Furthermore, just as LeBron James developed his actual basketball skills in a manner that was somehow both gradual and rapid, so did Mark Cuban learn actual basketball savvy while insisting on acting against it on every turn. LeBron’s rapid ascension in the 2007 Pistons series was Cuban’s somewhat premature, 60 win, Western Finals loss in 2003; LeBron’s 2009 Magic, a bad matchup destroying his all-capable juggernaut, were Cuban’s 2007 Warriors; LeBron’s 2010 Celtics, an underdog bullying him out of his comfort zone and into the jaws of a full-blown mental meltdown were Cuban’s 2006 Heat; and the unloyal blemish that was Mark Cuban’s “Decision” was, take your pick, frolicking in the arms of Erick Dampier as Steve Nash walked away or amnestying Michael Finley, sans the PR catastrophe. No, this does not fit chronologically, but the concepts are the same.
Creativity vs. Creativity
As LeBron evolved as a player, so did Cuban evolve as an owner. Creativity is a virtue, but it can go both ways; driving a unicycle of a cliff while wearing a Popeye Jones jersey and juggling 17 swordfish is just as creative as pulling off a 5 team trade for Dwight Howard, but only one of them keeps you alive – and it is by far the least entertaining of the two.
Using the same logic, I will always believe the most fascinating Mavs season of all time was 2003-2004. With a Nash-Finley-Dirk engulfed in Nellieness going far but not quite far enough, the Mavs somehow brought in both Antoine Walker and Antawn Jamison. It was Cuban at his finest: lord knows Walker had his warts as a player, most of them lying between his two ears, but at his best he was one of the NBA’s most versatile players, an inside-outside sort of specimen that was derailed only by his utter refusal to strike an intelligent balance between those two components. Conversely, Jamison built an entire career from the seemingly contradictory balance of rugged determination accompanied by ballet-like skill, twistedly flip-shotting the ball towards the rim with soft palms while muscling his way towards rebounds despite facing up against larger specimens.
Bring the two together, throw them into the insane mix that was already, and you get early-Cuban incarnate: a team that is as impossible to coach as it is to defend, because somehow, all parts are capable of doing everything and accomplishing nothing. We ultimately saw more of the latter, with a Kings squad that was desperately trying to cling to greatness bouncing the Mavs out of the playoffs, followed by both Toine/Tawns being traded for yet another classic Cubanism: a combo-guard extraordinaire of Jason Terry in his prime and a rookie Devin Harris. (Also, Jerry Stackhouse and Alan Henderson, but that’s not what we’re trying to convey here).
Unique vs. Ordinary
As time went by, the sharp edges of Cuban’s basketball moves were smoothed out. Not from erosion, but from refinement: trading Harris for an aging Jason Kidd was the very definition of traditional NBA risk-making, a win-now move in a win-now world; Nelson’s systemless system of insanity was replaced by Avery Johnson and, later, Rick Carlisle, far steadier hands than the NBA’s winningest head honcho; and the yearly irrational contract for a limited center is the NBA, as DeAndre Jordan will be happy to tell you. Cuban was still creative, but he was creative in a manner that owners and GMs past have already approved.

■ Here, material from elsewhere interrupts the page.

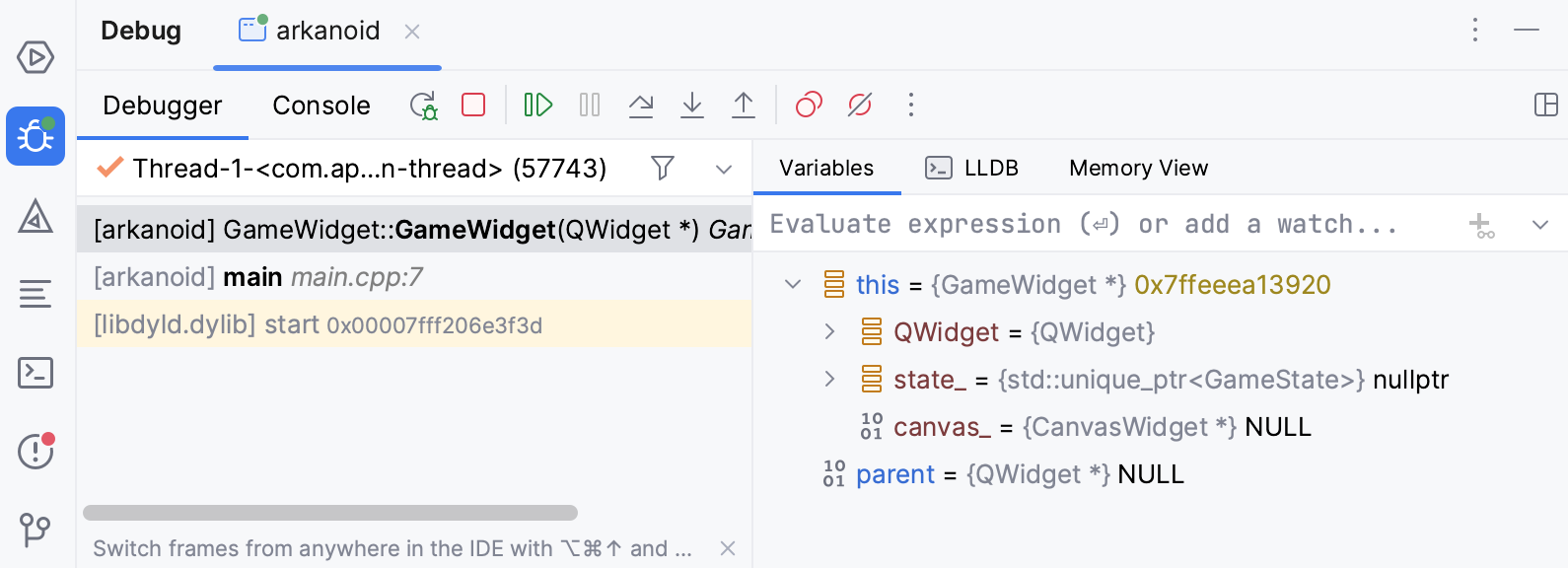Pause the running program

click(x=589, y=105)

And while the Mavs squad that eventually brought Cuban to victory was lauded for it’s unconventionality, it was probably the most normal Cuban squad ever. Tyson Chandler is a defensive center who sets picks and dunks on offense, a classic center if there is one – no more Raef LaFrentz shooting threes or dudes name DeSagana. Kidd is the distributive point guard of an older generation, and Terry’s offensive game is, at this point, 100% shooting guard. The two of them switching match-ups on defense may feel different, but I’d place that on the viewer’s perception more than an actually different mind-set. Barea is your classic change-of-pace guard. Shawn Marion is, at this point, a small-forward, and so that’s how he was used. Brian Cardinal is such a typical end-of-rotation motivation/hustle/awkward-balding-white-guy that might as well be part of a cliché sports film that nobody actually likes but somehow makes it big in the box office. Even Cuban himself decided to play the typical behind-the-scenes owner role instead of the hyperactive, juiced up version of years past.

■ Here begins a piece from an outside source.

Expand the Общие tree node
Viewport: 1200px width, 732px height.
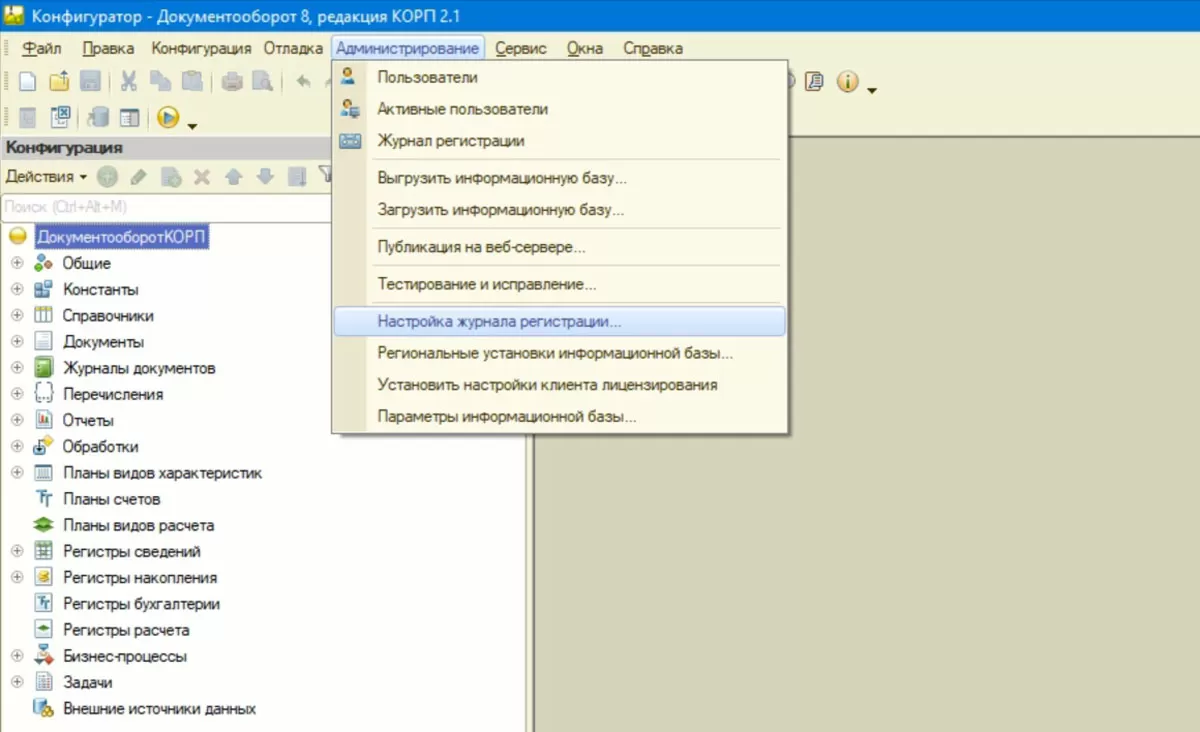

In an era of the positional revolution, Dallas may have been presented as a study case, but it was unique only as far as its superstar. Dirk was as much as an oddity as ever, and it altered one’s perception of the rest of the team. Rob Mahoney called the Mavs title team a singular occurrence, and yet John Hollinger said they looked like a typical contender, and you know what? Both of them are right. Those Mavs did look like every other contender, because they were built around a supporting cast tailored to the strengths of their superstar, but that superstar was the kind of superstar that comes along once in a universe’s existence.
Realization vs. Realization
Of course, going half-conventional is one half more conventional than the typical Cuban. It seems as if, at some point, the ultimate goal of winning a title became much more important for Cuban than winning a title his own different way, a choice that none of us can or should criticize. However, it shouldn’t surprise us that once conventionality did indeed bring Cuban his long-awaited ring, it was chucked out the window.

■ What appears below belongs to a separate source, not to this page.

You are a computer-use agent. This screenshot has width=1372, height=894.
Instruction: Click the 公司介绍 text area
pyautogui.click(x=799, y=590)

Lamar Odom, who was brought in from Los Angeles in a baffling manner, will replace Chandler, in a move that might as well be taken straight from that legendary 2003 offseason. Odom is so similar to the Walker/Jamison moves that we might as well give him the honorary, awkwardly spelled name of Antuon. Standing at 6’10″, he handles the ball, makes threes, rebounds, is a fantastic defender, and has played everywhere from point forward to center on two NBA title teams and one World Champion US squad. It’s a move so Nellie that, when it was announced, somewhere in Hawaii, another Johnnie Walker blue was ordered by a guy who swears Monta Ellis still isn’t playing enough minutes.
Throw in Delonte West, a 1-2 hybrid who was arguably the second best player on a conference finalist, signing a perhaps-washed-up-perhaps-sporadically-capable-perhaps-even-still-good Vince Carter, trading for Rudy Fernandez only to trade him away again, and the return of Roddy Beaubois, also known as “crazy young Jason Terry on steroids without the airplane bit”. Suddenly, this is once again a team that can throw any 5 player combination and make sense, as long as it includes Nowitzki.
It’s very possible that Cuban is just trying to be as smart as possible, and that this has nothing to do with a return to his wacky roots. After all, these moves fit in perfectly with the ideal of preserving 2012 cap space and general flexibility (only Nowitzki, Marion and Brendan Haywood are under contract past this season, with the latter a prime candidate for amnestying should it be needed), Carter and West could be easily defended as savvy signings without the pre-existing context, and none of us in our right minds would refuse an Odom-for-nothing trade, especially if it dramatically weakens an archrival.
That said, there is nothing less typical than the complete dismantling of a reigning NBA champion, whether it comes in the name of flexibility or in the name of idiotism. The post-title Mavs are riding a wave of prudent insanity, a mixture of the knowledge obtained by the new, experienced Mark Cuban, and the passion and drive of the old, naïve version.
You tend to forget, with Mark Cuban, just how fun that older version was. Now that he has realized the goal that brought him into the game, he is free to realize the means that represent his philosophy. It promises to be just as entertaining.